Student Success Skills for Middle School
How to Tackle Homework: Homework can be demanding in middle school, and it's likely that your child will experience an increase in homework, projects and other responsibilities. Help your child develop a homework strategy that works. Keeping to a homework calendar or schedule should help. Be specific about when your child should study and complete homework assignments. It will probably be necessary to mark off time on the weekends as well. It's also important for your tween to understand that he may need to read or study even if homework isn't assigned. Staying on top of his subjects will require a little more personal responsibility.
How to be Responsible: As your child becomes older and more mature, he or she may develop a desire to success. Tweens want to be good at something, whether it's sports, music or school. And many tweens want to be good students, and to be successful in school, even students who were never particularly into school before. Take advantage of your child's desire to succeed, and be supportive by taking an interest in your child's studies and hobbies.
Responsibility includes taking care of oneself. Successful students know it's important to stay healthy, to eat right, to get plenty of sleep and to avoid dangers such as drinking, smoking, and drugs.
How to Find Balance: Staying on top of school, extra curricular activity demands, family responsibilities and other commitments can be a challenge, but it's important for your child to know how to balance it all and keep it straight. In other words, in order for your child to master student success skills, he or she will need to know how to manage time, and find time for school as well as a social life. This isn't easy, as we all know, and it will be up to you to help your child prioritize from time to time. There may be times when school and homework take priority. But there may be times when you child has to study a little ahead in order to make time for a family get together or another important event.
How to Ask for Help: Even good students run into problems from time to time. But students who know when to ask for help, either from the teacher or a parent, are in a better position to recover and move forward. If your child understands that's it's OK to ask for help, he'll increase his chances of getting past whatever academic problem he's facing.

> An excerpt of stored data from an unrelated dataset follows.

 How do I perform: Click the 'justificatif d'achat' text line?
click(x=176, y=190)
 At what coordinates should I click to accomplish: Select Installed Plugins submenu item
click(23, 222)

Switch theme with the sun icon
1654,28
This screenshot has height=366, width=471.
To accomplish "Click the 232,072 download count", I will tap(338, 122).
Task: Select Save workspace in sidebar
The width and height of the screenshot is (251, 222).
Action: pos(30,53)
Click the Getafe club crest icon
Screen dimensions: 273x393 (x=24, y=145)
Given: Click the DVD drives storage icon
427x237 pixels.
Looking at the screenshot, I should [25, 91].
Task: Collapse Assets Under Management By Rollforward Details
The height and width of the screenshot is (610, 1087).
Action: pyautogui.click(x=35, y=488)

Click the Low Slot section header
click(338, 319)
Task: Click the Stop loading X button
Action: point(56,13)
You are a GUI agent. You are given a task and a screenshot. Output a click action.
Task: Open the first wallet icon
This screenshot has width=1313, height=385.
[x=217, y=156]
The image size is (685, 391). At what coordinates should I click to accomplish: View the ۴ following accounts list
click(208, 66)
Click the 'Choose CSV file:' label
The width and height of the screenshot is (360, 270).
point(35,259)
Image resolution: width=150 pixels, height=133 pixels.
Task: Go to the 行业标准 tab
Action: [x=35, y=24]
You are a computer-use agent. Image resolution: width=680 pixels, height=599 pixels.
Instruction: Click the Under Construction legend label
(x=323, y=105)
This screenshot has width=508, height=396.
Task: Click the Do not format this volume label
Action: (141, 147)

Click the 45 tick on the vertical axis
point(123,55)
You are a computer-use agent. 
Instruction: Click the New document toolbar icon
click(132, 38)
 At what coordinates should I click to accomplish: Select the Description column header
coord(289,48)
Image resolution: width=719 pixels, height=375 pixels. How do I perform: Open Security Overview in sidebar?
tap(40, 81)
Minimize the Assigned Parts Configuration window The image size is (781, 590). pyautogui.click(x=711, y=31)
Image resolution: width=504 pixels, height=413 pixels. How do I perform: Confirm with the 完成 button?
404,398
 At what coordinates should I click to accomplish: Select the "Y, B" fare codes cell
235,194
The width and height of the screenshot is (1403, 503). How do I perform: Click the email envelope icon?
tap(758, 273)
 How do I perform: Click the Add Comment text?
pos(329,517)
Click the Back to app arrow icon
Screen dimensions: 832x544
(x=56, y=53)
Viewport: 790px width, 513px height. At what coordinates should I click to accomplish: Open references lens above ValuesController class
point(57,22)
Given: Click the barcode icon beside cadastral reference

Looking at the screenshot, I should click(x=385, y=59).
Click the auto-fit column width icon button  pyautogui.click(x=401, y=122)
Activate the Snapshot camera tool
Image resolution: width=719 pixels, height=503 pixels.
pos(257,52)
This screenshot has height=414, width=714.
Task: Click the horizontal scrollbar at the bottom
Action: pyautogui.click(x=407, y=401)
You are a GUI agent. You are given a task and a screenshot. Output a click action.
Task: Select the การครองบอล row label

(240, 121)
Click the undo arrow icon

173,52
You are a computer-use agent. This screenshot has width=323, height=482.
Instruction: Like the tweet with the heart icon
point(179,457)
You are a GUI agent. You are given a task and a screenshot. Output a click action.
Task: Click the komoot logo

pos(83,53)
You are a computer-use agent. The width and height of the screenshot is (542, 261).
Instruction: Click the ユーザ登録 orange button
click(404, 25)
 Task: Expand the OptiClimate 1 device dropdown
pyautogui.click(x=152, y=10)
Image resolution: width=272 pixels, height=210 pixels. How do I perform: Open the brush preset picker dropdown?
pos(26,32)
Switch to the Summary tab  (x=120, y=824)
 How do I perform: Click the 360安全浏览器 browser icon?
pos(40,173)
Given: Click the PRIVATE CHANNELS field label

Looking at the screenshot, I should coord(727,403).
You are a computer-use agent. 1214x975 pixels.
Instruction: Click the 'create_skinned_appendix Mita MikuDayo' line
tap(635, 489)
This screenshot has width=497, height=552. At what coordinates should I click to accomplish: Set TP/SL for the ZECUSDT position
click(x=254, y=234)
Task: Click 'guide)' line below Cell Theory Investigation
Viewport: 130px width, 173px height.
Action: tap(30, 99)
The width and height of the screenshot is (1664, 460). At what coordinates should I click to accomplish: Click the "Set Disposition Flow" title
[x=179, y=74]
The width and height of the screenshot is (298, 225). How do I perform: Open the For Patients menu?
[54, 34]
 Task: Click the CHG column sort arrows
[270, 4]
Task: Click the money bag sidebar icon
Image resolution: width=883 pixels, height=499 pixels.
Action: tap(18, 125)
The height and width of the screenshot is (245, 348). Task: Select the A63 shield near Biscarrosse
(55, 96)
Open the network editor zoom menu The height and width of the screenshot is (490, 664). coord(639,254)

How to Handle Stress: Stress can bring adults to their knees, and it's no easier to overcome for children and adolescents. Many students face an overwhelming amount of stress. There's stress from school, stress caused by friend or relationships problems, stress to be included, and many families experience stress due to job loss, divorce, or illness. If your child knows how to reduce or manage stress, he or she will be better able to manage the responsibilities of school and all that goes with it. Stress can be managed through exercise, time with friends, time alone and by reaching out to a caring adult or relative. Help your child find ways to manage stress, whether it's everyday stress or stress caused by an event or unusual circumstance.